2. Discovery : Going Back to the Beginning: Revisiting the emotional context and primary relationships at the relationship's onset. Realize that pain relief, not love or connection, was the primary driver. Consciously acknowledging this pain fosters self-compassion and understanding. Making unconscious pain conscious diminishes its power.
3. Denial – How it Works & Identifying Manifestations: Recognizing denial as a survival mechanism protecting the dependency; understanding the interplay between denial and dependency and how it obscures reality and disconnects you from yourself; and identifying its various forms (illusion of choice/control, repression, projection)
4. Conscious (Emotional) Withdrawal: Expect emotional fallout when disengaging.

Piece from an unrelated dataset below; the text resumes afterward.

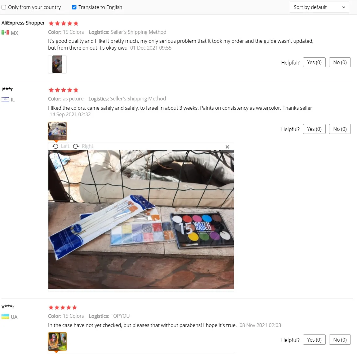Click the Israel flag icon
The width and height of the screenshot is (357, 354).
(5, 99)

5. “Goodbye” (to the means of relief) and “Hello” (to your Self): Proactively affirm your intention to break up through action or communication ("We're Done"). This creates space for a new primary relationship – with your Self. Conscious engagement during this "goodbye" is transformative. Writing a "Goodbye Letter" can accelerate this process. Once you break-up one primary relationship, space opens for new relationship to take hold (with your Self, or others). “Goodbye” is “Hello”( to your new best friend)
(Write a Goodbye Letter to the substance, activity or person you were involved with, and include your rationale, the challenges you’re facing, and how you are adjusting to your new-found freedom, and standing on your own two feet without that crutch. That you are saying “goodbye” to what you no longer want and “hello” to what you do want.
Moving Forward
How you end one relationship shapes how you begin the next. Breaking-up mindfully close the door on the relationship with the means of relief and opens the door for a new relationship with your Self to begin, which enables you to make authentic connections with others.

Daniel A. Linder is a licensed Marriage & Family Therapist, Relationship Therapist and Trainer, an Addiction and Intervention specialist, with nearly four decades of experience working with individuals, couples and families.